Are markets generally rational? Yep. Are markets sometimes wildly irrational? Yep. Do markets do the best job they can but sometimes botch it? Yep. Are markets prone to goofy theories or bad ideas? Yep. Are markets generally smart but sometimes amazingly dumb? Yep.
You know who else that paragraph describes? People…
Short utilities, one of our biggest trades, crushed it on Friday.
We have been pounding the table for the “utes” and how crowded a trade they were. In particular, we noted the interest rate sensitivity of utilities, and the foolishness of money managers who sought haven in SPDR Select Sector - Utilities (NYSE:XLU).
On Friday XLU was one of the biggest droppers, in both absolute percentage and relative volatility terms.
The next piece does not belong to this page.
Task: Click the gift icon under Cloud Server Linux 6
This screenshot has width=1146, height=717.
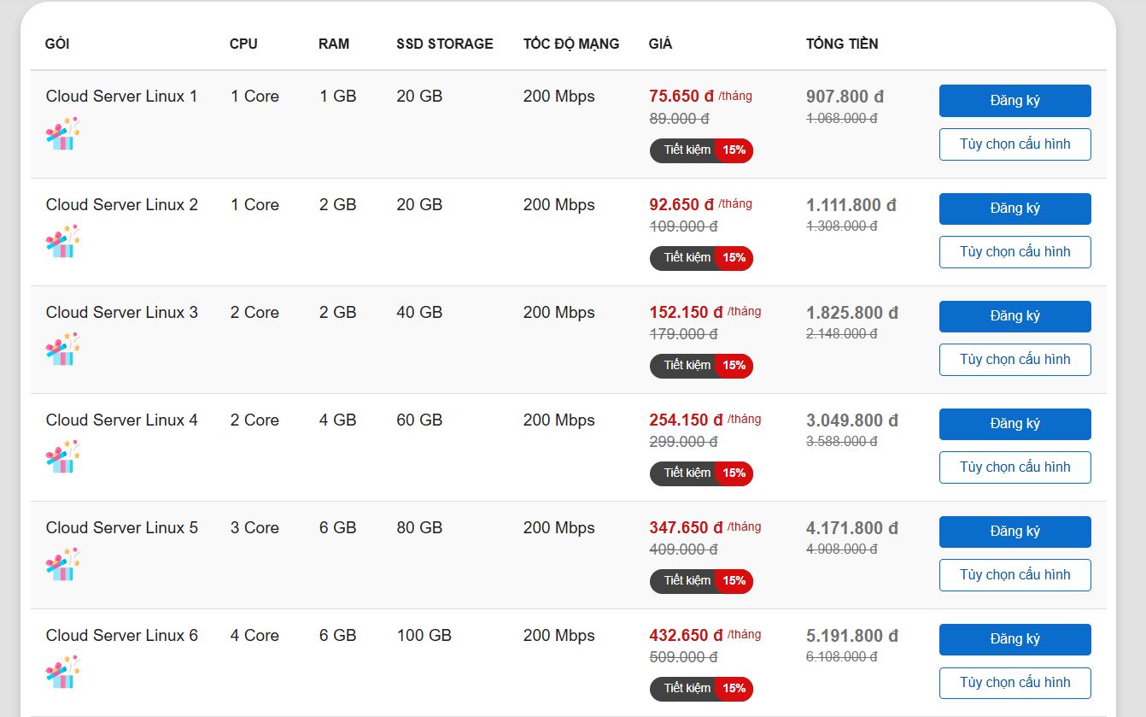Action: pos(62,673)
The jobs report was like yelling “Fire” in a crowded theater.
The WSJ had a piece out over the weekend showing utilities’ tendency to decline sharply ahead of interest rate tightening cycles. Here is the graphic:
Gold stocks were slaughtered on Friday too — but we were already gone!
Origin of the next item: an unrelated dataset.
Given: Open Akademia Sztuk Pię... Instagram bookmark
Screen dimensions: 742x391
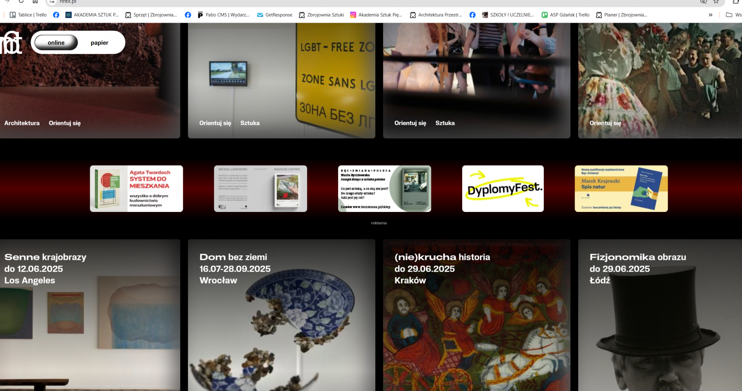Looking at the screenshot, I should (x=376, y=15).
The media does not understand trading. The majority of investors certainly do not understand it.
That is why, over and over, you hear the assumption that trading is about making predictions. But that’s not the key thing. Successful trading is not about making good predictions. It is about making good decisions.
Winning traders do not have a crystal ball as to how the future will unfold. Instead they gather information and data, and become aware of various scenarios. Then they use new information to make logical decisions as scenarios confirm or disconfirm.
We were long Market Vectors Gold Miners (ARCA:GDX) because we liked the pattern and the backdrop, but also because gold stocks were a hedge against a weakening dollar.
The USD could have weakened as markets interpreted Yellen as dovish. If this had happened, our bullish dollar positions would have softened, and gold stocks would have run higher.
Instead, the opposite happened. The hawkish Fed scenario intensified, the dollar got stronger (greatly benefiting our USD positions), and gold and gold stocks cratered.
The hawkish Fed scenario helped us a lot — in our bullish USD and short XLU positions, which are very large. But we got out of long GDX — our alternate scenario holding — before Friday’s bloodbath because that is what price told us to do.
Price is your friend…
Meanwhile long bonds may have topped out… as shown by a potential bottom in ProShares UltraShort 20+ Year Treasury (ARCA:TBT)…
Fears of a Fed hike also whacked bonds hard. We recently wrote of a potential major top in bonds.
The bullish action in TBT, which inversely mirrors long bonds, backs up that notion (we are long TBT now).
Again this stuff isn’t rocket science. It is just understanding scenarios and data points and paying attention to price!